Nell’enciclica Tutti fratelli Francesco ci fa riflettere sulle nostre vite, mettendo allo scoperto propositi e tentativi di costruire senza memoria, di camminare preoccupati solo della nostra immagine, dimentichi che c’è un mondo che “interpella drammaticamente i popoli dell’opulenza” come diceva Paolo VI nella sua Populorum progressio, 53 anni fa, 1967.

Con la sua terza enciclica Papa Bergoglio ci viene a ricordare che la nostra non è un’epoca di cambiamenti, ma un cambiamento d’epoca. Con occhio profetico guarda alle ferite del nostro mondo, ai danni che abbiamo portato al creato, alle diseguaglianze che rendono sempre più profonda la frattura tra nazioni e popoli. Francesco sembra dirci che sì dobbiamo guarire le epidemie provocate dal virus – un vaccino disponibile per tutti perché “chi vive nella povertà è povero di tutto anche di farmaci, e, quindi, la sua salute è più vulnerabile” – ma anche a quelle “provocate dalle grandi e visibili ingiustizie sociali”.

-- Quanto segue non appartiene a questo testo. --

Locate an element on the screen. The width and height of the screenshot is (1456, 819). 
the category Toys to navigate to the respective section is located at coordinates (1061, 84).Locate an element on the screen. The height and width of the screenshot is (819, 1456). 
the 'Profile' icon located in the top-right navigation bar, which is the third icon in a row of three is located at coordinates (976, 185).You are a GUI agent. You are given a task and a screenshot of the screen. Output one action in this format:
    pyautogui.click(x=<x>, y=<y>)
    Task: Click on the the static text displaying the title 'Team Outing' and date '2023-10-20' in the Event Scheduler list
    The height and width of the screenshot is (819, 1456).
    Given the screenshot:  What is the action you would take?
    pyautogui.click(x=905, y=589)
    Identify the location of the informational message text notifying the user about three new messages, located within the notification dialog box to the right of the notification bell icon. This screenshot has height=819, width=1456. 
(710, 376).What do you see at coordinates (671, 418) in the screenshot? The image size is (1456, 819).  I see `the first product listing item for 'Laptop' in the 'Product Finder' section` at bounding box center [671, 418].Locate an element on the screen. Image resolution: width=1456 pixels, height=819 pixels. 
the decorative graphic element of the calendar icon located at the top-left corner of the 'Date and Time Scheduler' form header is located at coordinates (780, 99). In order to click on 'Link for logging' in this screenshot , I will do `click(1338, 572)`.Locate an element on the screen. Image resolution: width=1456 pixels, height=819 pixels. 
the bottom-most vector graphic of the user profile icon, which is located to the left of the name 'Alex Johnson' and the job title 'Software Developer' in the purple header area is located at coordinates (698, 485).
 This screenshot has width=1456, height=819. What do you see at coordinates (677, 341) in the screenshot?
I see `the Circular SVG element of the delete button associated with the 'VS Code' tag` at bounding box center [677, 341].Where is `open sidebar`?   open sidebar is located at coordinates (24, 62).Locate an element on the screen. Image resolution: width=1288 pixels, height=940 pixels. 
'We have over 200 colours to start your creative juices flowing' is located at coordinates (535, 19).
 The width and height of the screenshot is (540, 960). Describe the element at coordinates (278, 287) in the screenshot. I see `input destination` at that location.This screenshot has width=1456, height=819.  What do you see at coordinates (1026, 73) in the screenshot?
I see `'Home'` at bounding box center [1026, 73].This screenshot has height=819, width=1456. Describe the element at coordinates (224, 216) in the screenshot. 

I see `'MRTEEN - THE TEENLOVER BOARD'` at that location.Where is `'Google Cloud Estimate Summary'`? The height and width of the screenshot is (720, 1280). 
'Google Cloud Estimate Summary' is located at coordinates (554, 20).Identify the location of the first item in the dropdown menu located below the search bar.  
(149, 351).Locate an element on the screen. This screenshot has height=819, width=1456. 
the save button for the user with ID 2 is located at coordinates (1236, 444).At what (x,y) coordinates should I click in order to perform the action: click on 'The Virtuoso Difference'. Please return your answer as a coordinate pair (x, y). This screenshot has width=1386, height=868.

Enciclica che ha come obiettivo anche il prossimo appuntamento – The economy of Francesco – voluto dal Papa a Assisi il 19 e 21 novembre, per cercare di aiutare il mondo dell’economia a trovare una strada creativa per il bene comune: dall’esperienza della pandemia, ha detto ai partecipanti al Forum Ambrosetti di Cernobbio, lo scorso 4 settembre, “abbiamo toccato con mano la fragilità che ci segna e ci accomuna”, e abbiamo capito “che ogni scelta personale ricade sulla vita del prossimo, di chi ci sta accanto ma anche di chi, fisicamente, sta dall’altra parte del mondo. Siamo stati costretti dagli eventi a guardare in faccia la nostra reciproca appartenenza, il nostro essere fratelli in una casa comune”, ha aggiunto; “non essendo stati capaci di diventare solidali nel bene e nella condivisione delle risorse, abbiamo vissuto la solidarietà della sofferenza”. Una nuova economia, allora, un nuovo modello di sviluppo che non escluda l’altro, che crei inclusione e non emarginazione. “Siamo invitati a vivere il presente discernendo ciò che rimane da ciò che passa, ciò che è necessario da ciò che non lo è”.

Necessità una conversione ecologica “per poter rallentare un ritmo disumano di consumo e di produzione, per imparare a comprendere e a contemplare la natura, a riconnetterci con il nostro ambiente reale”. E non è un caso che la firma dell’enciclica avvenga sulla tomba di san Francesco, nel giorno che conclude il Tempo del creato, voluto dal Papa.

In questo tempo in cui viviamo il distanziamento tra persone, Francesco mette al centro della sua enciclica il termine fratellanza. Certo il pensiero va subito a Abu Dhabi, 4 febbraio 2019, “Documento sulla fratellanza umana per la pace mondiale e la convivenza comune” firmato insieme al grande Imam dell’Università Al Azhar, uno dei principali luoghi di insegnamento dell’Islam sunnita.

Nella parola fratellanza possiamo quasi dire che si racchiude il pensiero di Papa Bergoglio, perché è un termine che richiama alla comune responsabilità sia del mondo politico, che economico e culturale; è il fratello che non possiamo abbandonare, perché esistiamo solo attraverso le relazioni: “con Dio creatore, con i fratelli e le sorelle, in quanto membri di una famiglia comune, e con tutte le creature che abitano la nostra stessa casa”. Ecco perché Francesco con Tutti fratelli ci chiede di impegnarci, ancora, di nuovo, per dare vita a un mondo più giusto, pacifico e sostenibile. Forse non è un caso che la prima parola pronunciata pubblicamente da Francesco la sera della sua elezione, il 13 marzo 2013, sia stata proprio: fratelli.